═════ Information given

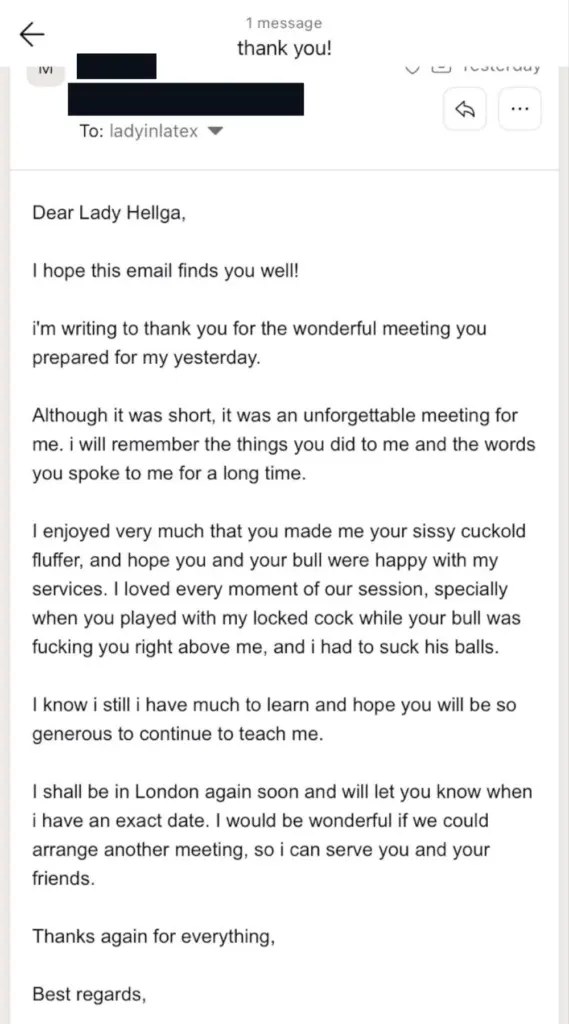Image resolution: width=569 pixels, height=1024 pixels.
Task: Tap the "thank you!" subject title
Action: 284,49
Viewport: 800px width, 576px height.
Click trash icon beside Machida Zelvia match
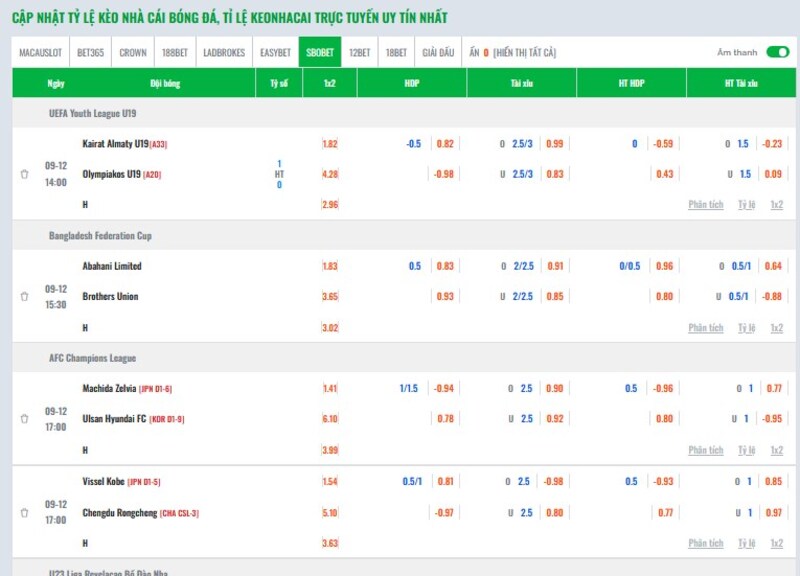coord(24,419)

══════════
═════ Information given

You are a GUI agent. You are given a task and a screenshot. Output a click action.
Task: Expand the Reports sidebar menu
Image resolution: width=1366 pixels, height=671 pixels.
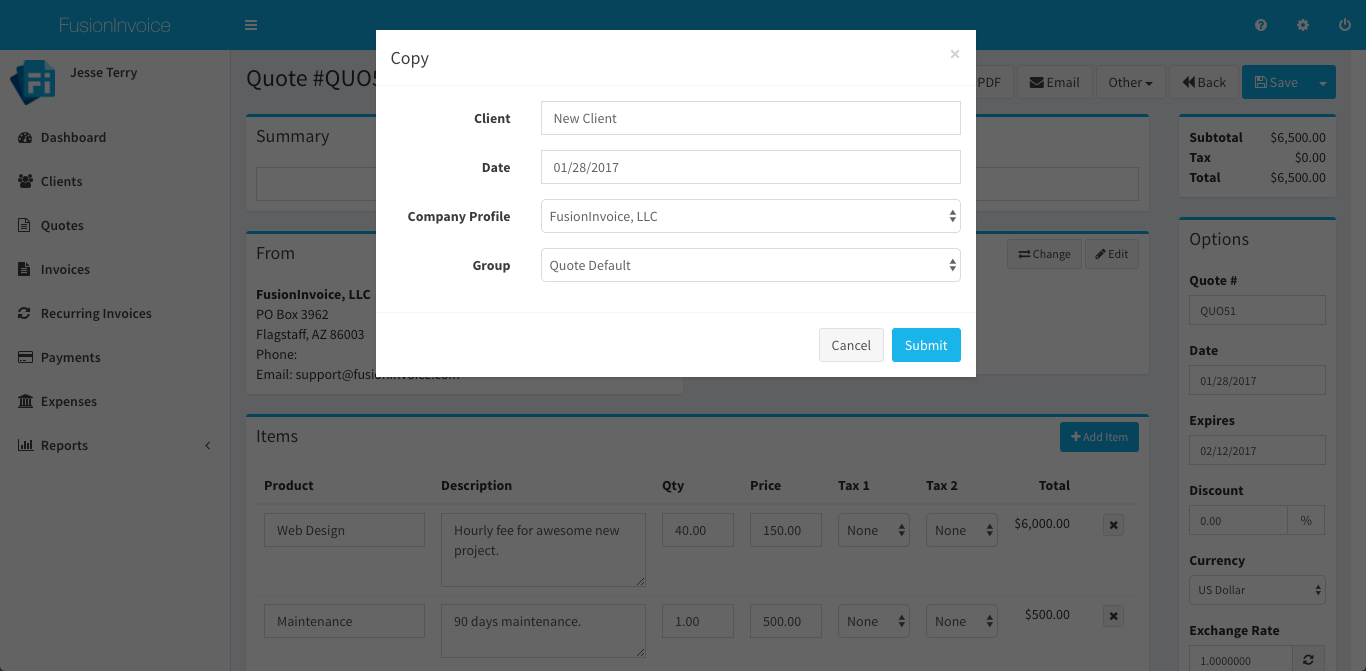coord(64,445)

══════════

*Written task*. Rewrite the data from the line containing "Viewport: 800px width, 576px height." through the line containing "coord(24,419)", changing "trash icon" to "delete button" and leaving everything else as it is. Give only those lines, without the pictures.

*Solution to this exercise*.
Viewport: 800px width, 576px height.
Click delete button beside Machida Zelvia match
coord(24,419)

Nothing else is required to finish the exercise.